Like the one whose taste in music veers consistently and increasingly away from societal norms and thus is destined to spend too much time sat in darkened rooms accompanied only by an empty bottle and the conviction that only he or she knows how music really ought to sound, it can be a lonely experience seeing things differently to the majority.
Nevertheless, it needs to be said that it’s not unusual, in this vale of tears, for it to be hard to be human. Neither is it abnormal.
We live in a marketplace where fun sells and where sadness, therefore, must not be tolerated.
And so we are urged to clap along if we feel like happiness is the truth. Such is a popular song, a popular notion. But the truth isn’t determined by what is popular. Whilst it’s great, when you’re happy and you know it, to clap your hands, it’s not always possible.
Because the truth is that everybody hurts. Sometimes.
In his book, published in 1872, Samuel Butler imagined a land, Erewhon, where those who offended against that country’s law were treated as being ill, and those who were ill were looked upon as criminals. Imagine how such a story would play out in today’s Britain with all the medical advances that we enjoy nearly 150 years on from when the novel was first written.
Citizens who failed to comply with the demand that everyone must be happy would be duty bound to be treated and thereby cured of their despair. Tears would prompt urgent calls for medical attention and duty doctors would have to offer countless emergency appointments to manage the sad. Anything that might legitimately lead to unhappiness would not be tolerated. To accept the inevitably of death would be frowned upon and the population would be encouraged to perpetually medicate themselves to prevent such an unacceptable outcome regardless of the adverse outcomes and futile nature of their attempts. Those who stubbornly insisted on remaining ill would suffer the ire of a disapproving state and be disciplined for their sickness record by those who employed them.
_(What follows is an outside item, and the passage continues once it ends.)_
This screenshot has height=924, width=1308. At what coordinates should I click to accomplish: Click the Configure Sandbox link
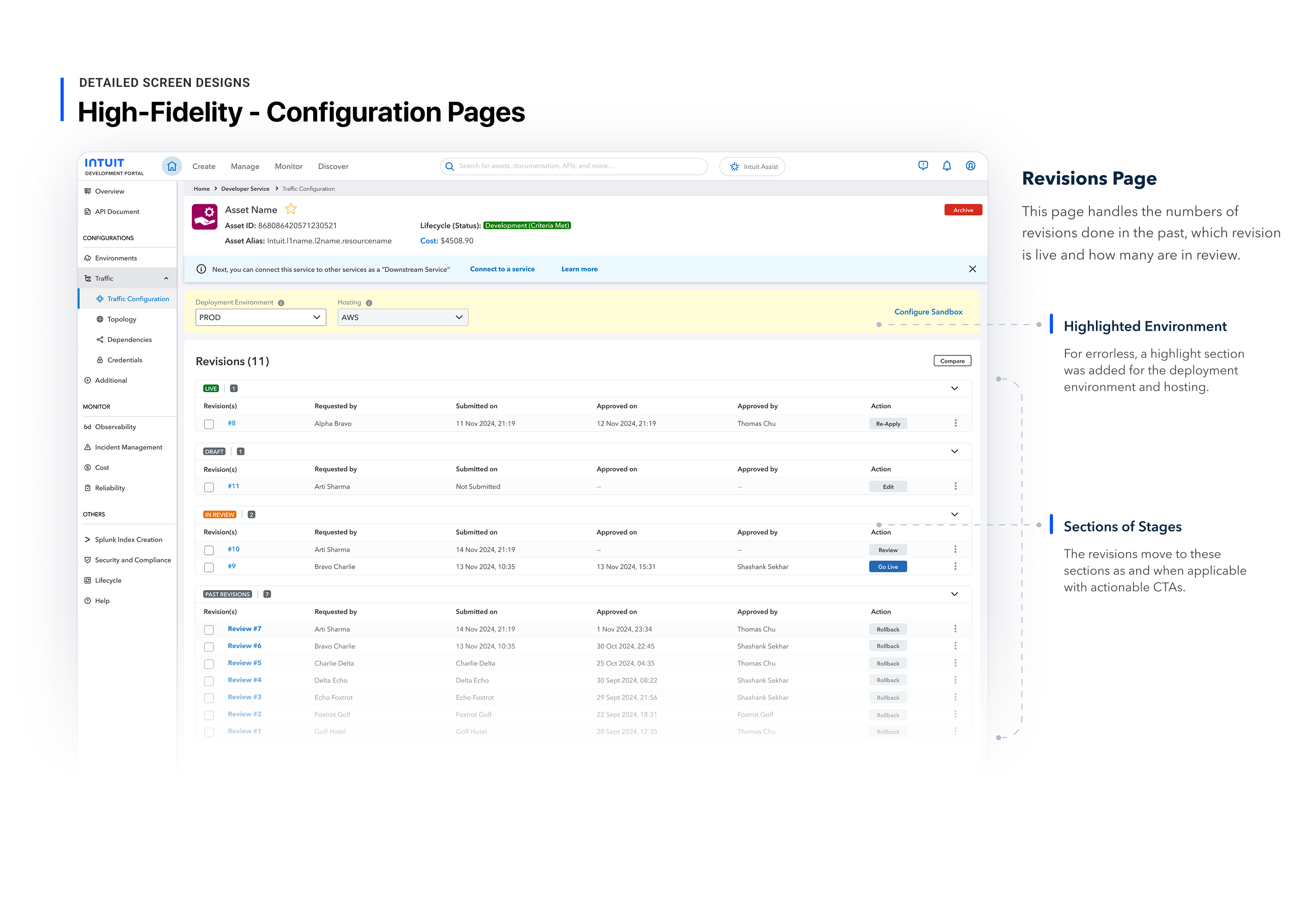pyautogui.click(x=928, y=311)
And even when death finally came, as still it surely would, it would, as much as possible, be swept unseen under the carpet. Rather than dying, people would be allowed only to ‘pass on’. Clocks would not all be stopped, telephones would not be cut off, dogs would not be silenced with a juicy bone. Instead, normality would go on uninterrupted, fun would continue unabated. Rather than unpleasant funerals being held with all their accompanying solemnity and unhelpful and distasteful grief, people would gather together for celebrations, every one of them attired in brightly coloured party clothes.
Imagining death had therefore somehow be conquered, everyone would smile and pretend to be happy, all the while posting selfies of themselves to convince themselves, and others, that such was indeed the case. And those who failed to mask their sorrow, those who upset others by being too feeble minded to carry on without experiencing and expressing sadness, would be paraded before clinicians who themselves would be only too ready to label their grief as a sickness and medicate them for their evident ill health.
To admit the normality of sadness is not to deny its pain.
Weeping is a part of our existence just as much as laughter. It is a sound we must not silence.
Sometimes everything is wrong – and when it is, it is still a time to sing along. To do so is to recognise and understand what we know we feel but might otherwise be unable to fully express. Like crying, to sing of our sadness is to give our feelings voice. Such is the power and importance of lament.
To sing of our sorrow is, perhaps, to refuse to deny how black our feelings are – even as, ever so slightly, we allow that darkness to be lightened.